Por todo esto, no estaría demás rever el móvil que aparentemente explica los desaires de Sinan, acunados por el malestar que le significa la imagen de un padre atenazado por deudas de juego. Pero esto es lo que la superficie dicta. La imagen nunca corrobora algo semejante. A partir de allí -de esta confianza depositada en alguien a quien el film mismo dicta como no confiable- la película prosigue su andadura. Entre imágenes que hechizan. Y un perro que podría ser varios. Cada uno de ellos, variaciones de un mismo interrogante. El perro es visto, se pierde, corre, se lo persigue, se asusta. Y reaparece. Si se deja al ánimo naufragar entre las asociaciones nada impedirá, por un lado, atender a la anécdota primera, la de la vuelta al hogar de este joven escritor; por otra parte, el despliegue de posibilidades es ilimitado.

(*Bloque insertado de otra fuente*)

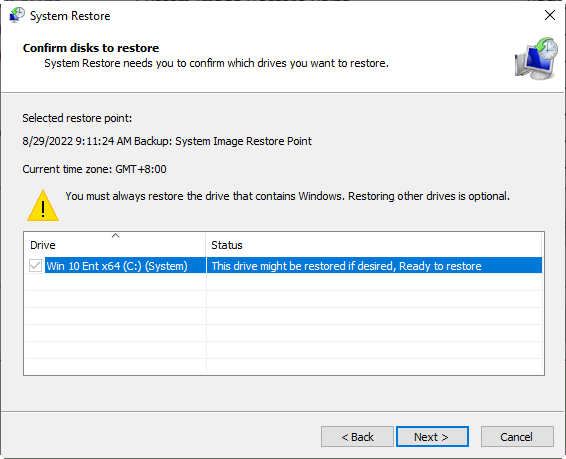Click the restore point date and description text
Image resolution: width=566 pixels, height=459 pixels.
[167, 141]
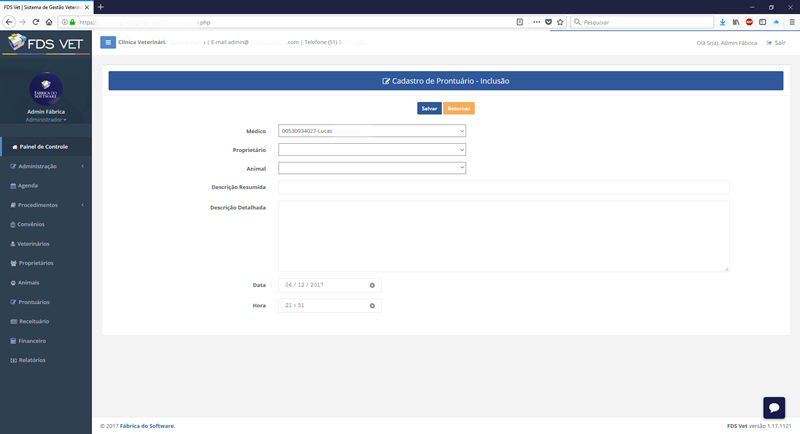Open Prontuários in the sidebar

El film del turco Nuri Bilge Ceylan (quien ha obtenido en su trayectoria variados reconocimientos internacionales, nominado innumerables veces y ganador de la Palma de Oro) apuesta por una imagen poética que altera lo visto, lo reconocido. Lo afecta gracias a una sensibilidad matizada, que se distribuye de manera amable, elegante, a lo largo del tiempo. De este modo, las tres horas de duración son la extensión que la película requiere para imbuir al espectador del trance en el que está sumido su protagonista.

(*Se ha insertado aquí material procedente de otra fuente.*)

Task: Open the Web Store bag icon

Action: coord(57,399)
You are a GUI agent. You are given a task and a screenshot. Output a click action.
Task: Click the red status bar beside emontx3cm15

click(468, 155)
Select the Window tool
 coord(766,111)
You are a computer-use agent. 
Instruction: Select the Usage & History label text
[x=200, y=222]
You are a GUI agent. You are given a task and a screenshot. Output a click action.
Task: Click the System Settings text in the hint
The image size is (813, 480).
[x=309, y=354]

Aquí, por eso, lo que debe ser atendido. Si Sinan es, como se decía, el lugar ambiguo (porque no es confiable) desde el cual el film se sostiene, habrá que atender a la secuencia final, la única en donde la mirada ya no será la suya, y en donde el raccord (la continuidad) se revela esencialmente falso. De este modo, el cine cobra un vuelo de asunción poética. Algo que la película anuncia desde su comienzo e intensifica de modo gradual, hasta arribar a un desenlace capaz de arrojar tanto una mirada invernal como la asunción de un destino (esa palabra con la cual Sinan se debate tanto) que se revela metafísico. Lo extraordinario es cómo, cualquiera sea la resolución que se elija, ninguna de ellas contradice a la otra.